What part sucked the worst: 

  • For me? East Harlem. Feet hurt, crowds are thin, you know you have a whole borough, 2 bridges and Fifth Ave before you can think “I’m almost there”.

What nobody tells you (very often): 

  • Green, Blue and Orange corrals have separate courses for the first few miles 
  • Brooklyn (Clinton Hill) porta-potties are on point. I paid a visit to the potty around mile 8, and there were about 25 lined up – and all  past the fifth one were empty. In and out less than 30 seconds. Twenty-eight of those seconds was squatting without falling on tired legs.
  • Williamsburg is so fun. Party like its 2012 and you’re trying to be the alternative friend! The signs were hipster-reference gold, the crowds were ROWDY and they were playing Backstreet Boys.  
  • Harlem is hard. Yeah – I already said it, but man, it was hard.
  • You get BANANAS. And not just from strangers! They have bananas in Harlem.
  • There are physical therapists willing to roll out your muscles. Very, very handy. Pun intended.
  • Entering the park and getting to the finish happens in a blink. .2 miles? NO WAY.
  • Getting out of the park is actually harder than the marathon.  Slow, cold, weird, limp-walk through the park to get a penguin coat. The uphill on 77th to CPW really makes you question everything.
  • You might too dehydrated to cry. I only cried at Mile 3 (when I saw my best friend’s family) and Mile 12 when I saw my friend Liz — and even that was half-assed crying. The truth is I felt all the emotion, but the tears just wouldn’t fall down. Chalking it up to dehydration. 

And finally, a word on behalf of my emotional sponsor, I mean mother, on the spectator experience.

Last year I watched my friend finish the marathon from exactly mile 26 in the park. The process to get into the park was cumbersome, but not impossible. I gave those directions to Mama-dearest, but according to her, entering the park on the west side was near-impossible. She ended up being diverted to Central Park South, on the east side where she tried to chase me down on the TCS NYC Marathon Tracker app. We ended up missing each other because the app said I had already passed her (major, major cry face) but we’re going to blame both those factors for that.

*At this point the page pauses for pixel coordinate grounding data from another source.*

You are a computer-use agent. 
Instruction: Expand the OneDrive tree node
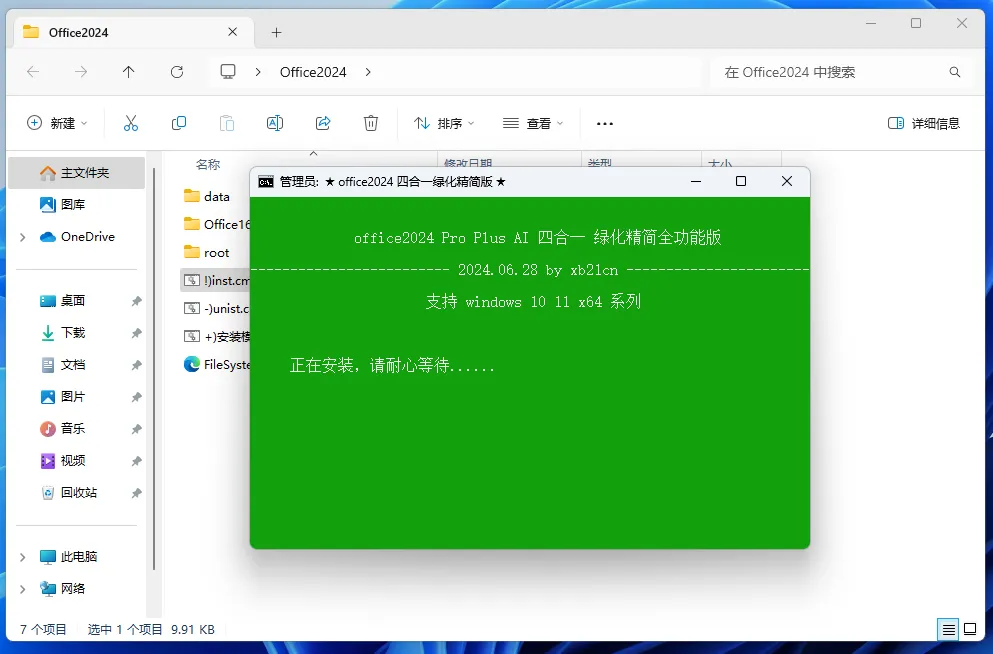point(23,237)
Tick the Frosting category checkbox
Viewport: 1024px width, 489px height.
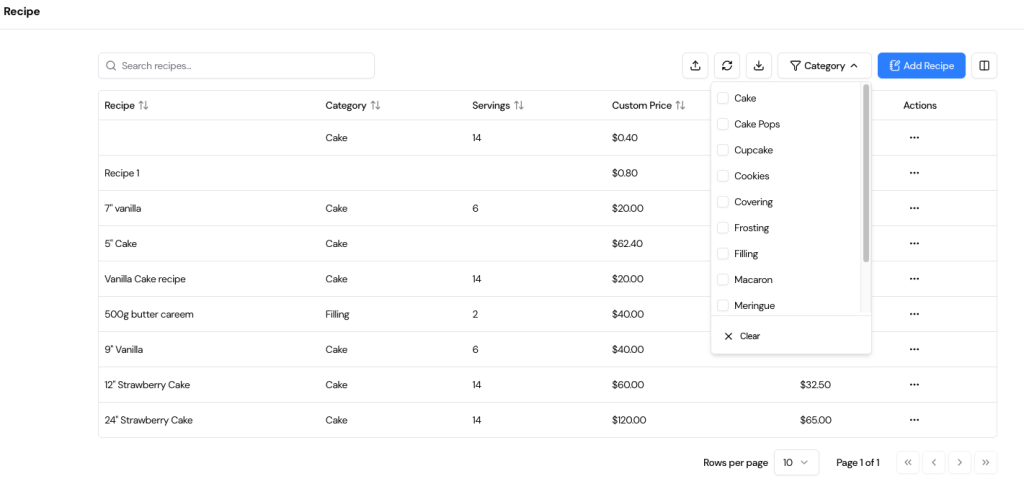(723, 228)
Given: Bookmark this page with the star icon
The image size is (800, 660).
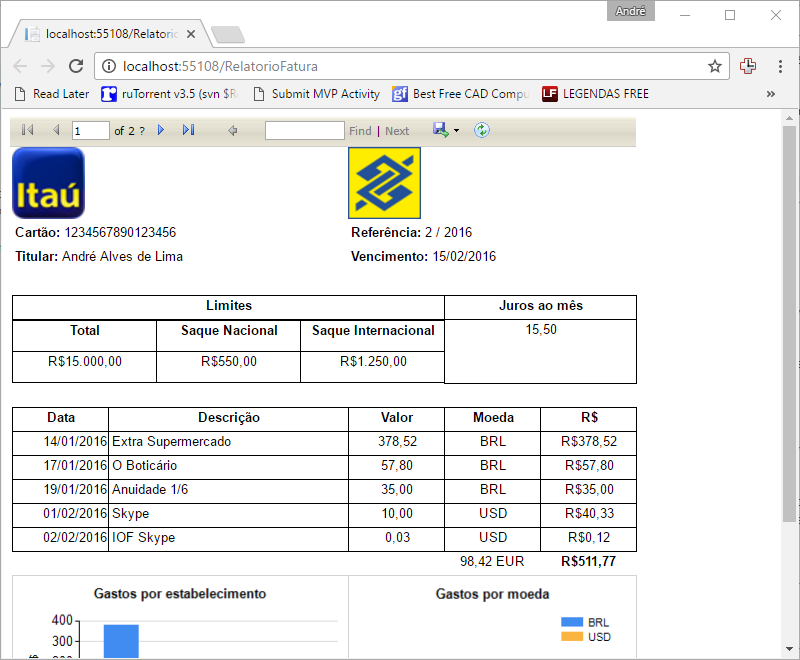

Any other spectators found that the tracker was ahead of the runner? Was it hard to get into Central Park without Grandstand creds? Mama needs to know.

If you’re still reading, thank you.

My final remarks remain that running the New York City Marathon is incredible. It’s everything it’s cracked up to be, and if you’re serious about running, you should be serious about running the New York City Marathon. You will fall in love 26 times over and be buzzing (and limping) for days to come.

This is the greatest city in the world, the greatest run in the world.

Here are my favorite moments:

Moment of silence for the swamp-ass-weather training, hours spent in spreadsheets figuring out how to divide minutes, perfecting the art of the iPhone self-timer, and also the long-run-self-negotiations, and laughing and ugly crying the whole damn way.